Please rewrite the data starting at the line containing "You are a computer-use" and ending at the end of the data as a two-column CSV with the headers text and answer. Give one row for each text and its answer, put each value in one quoted field with line breaks turned into spaces, and leave out the pictures.
---------- Provided records
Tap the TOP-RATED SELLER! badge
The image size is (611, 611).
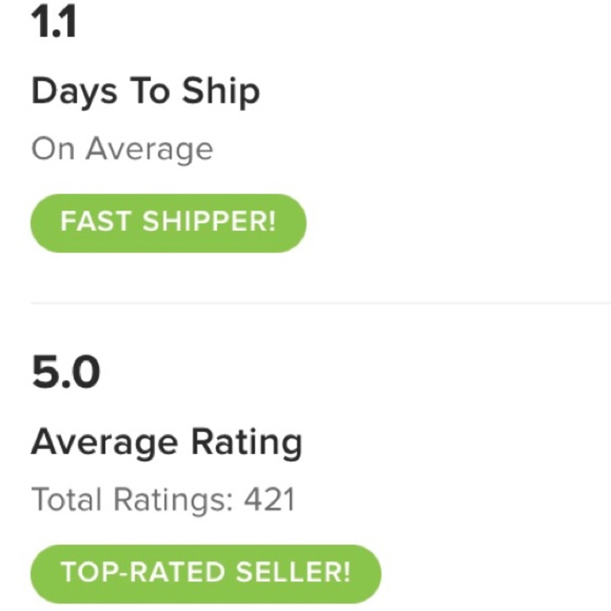pyautogui.click(x=205, y=573)
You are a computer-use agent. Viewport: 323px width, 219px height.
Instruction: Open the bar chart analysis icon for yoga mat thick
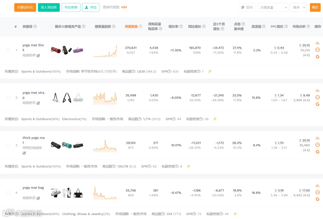317,43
--------------------
- _Solution to this task_:
text,answer
"You are a computer-use agent. Viewport: 323px width, 219px height. Instruction: Open the bar chart analysis icon for yoga mat thick","317,43"